▸ **Exercise**
Set the pictures aside and return each record below precisely as written.

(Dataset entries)
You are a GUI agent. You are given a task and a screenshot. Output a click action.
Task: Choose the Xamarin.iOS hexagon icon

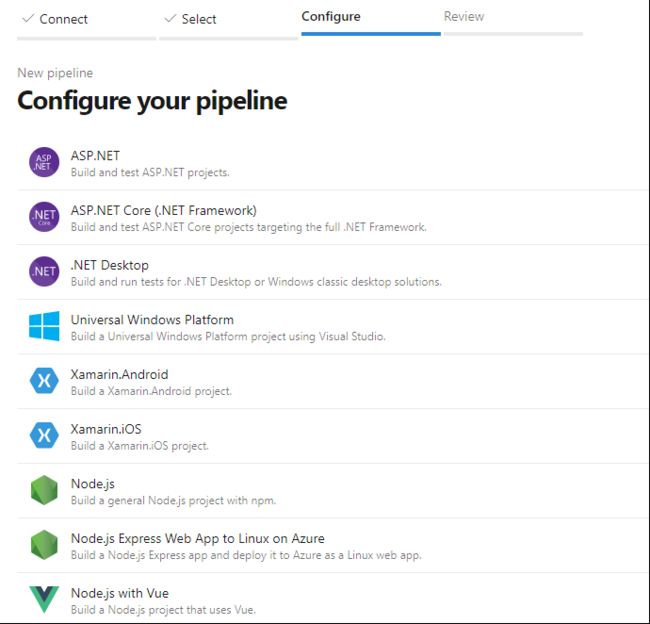coord(44,435)
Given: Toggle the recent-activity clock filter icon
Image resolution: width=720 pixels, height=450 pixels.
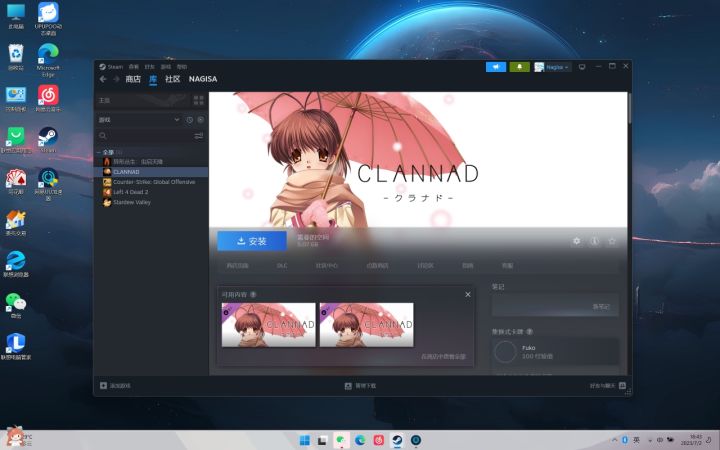Looking at the screenshot, I should point(189,120).
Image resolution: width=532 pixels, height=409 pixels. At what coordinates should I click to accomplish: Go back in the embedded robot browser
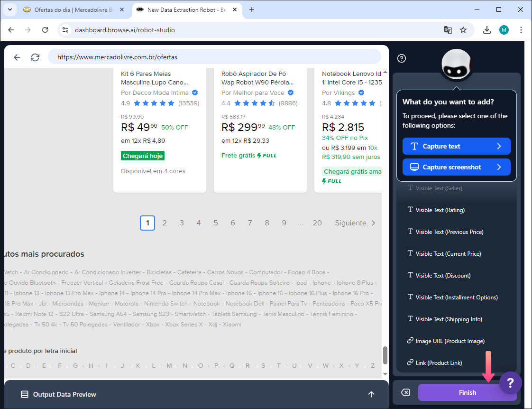17,57
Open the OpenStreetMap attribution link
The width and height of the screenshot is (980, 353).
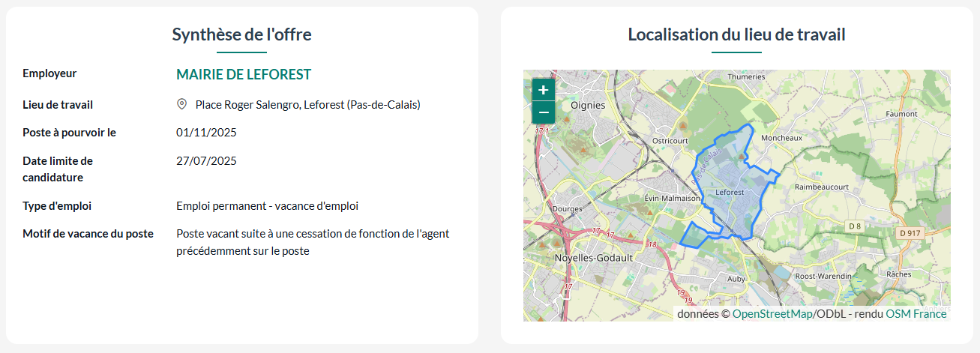point(772,314)
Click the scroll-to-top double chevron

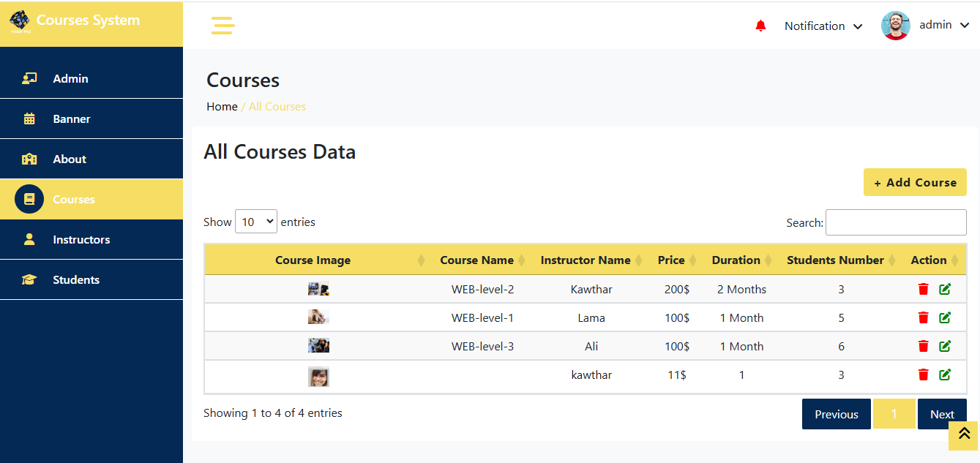(x=963, y=434)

▸ **Final answer**
You are a GUI agent. You are given a task and a screenshot. Output a click action.
Task: Choose the Xamarin.iOS hexagon icon

coord(44,435)
Given: Toggle the recent-activity clock filter icon
Image resolution: width=720 pixels, height=450 pixels.
Looking at the screenshot, I should point(189,120).
Image resolution: width=532 pixels, height=409 pixels. At what coordinates should I click to accomplish: Go back in the embedded robot browser
17,57
Open the OpenStreetMap attribution link
The width and height of the screenshot is (980, 353).
point(772,314)
Click the scroll-to-top double chevron

(x=963, y=434)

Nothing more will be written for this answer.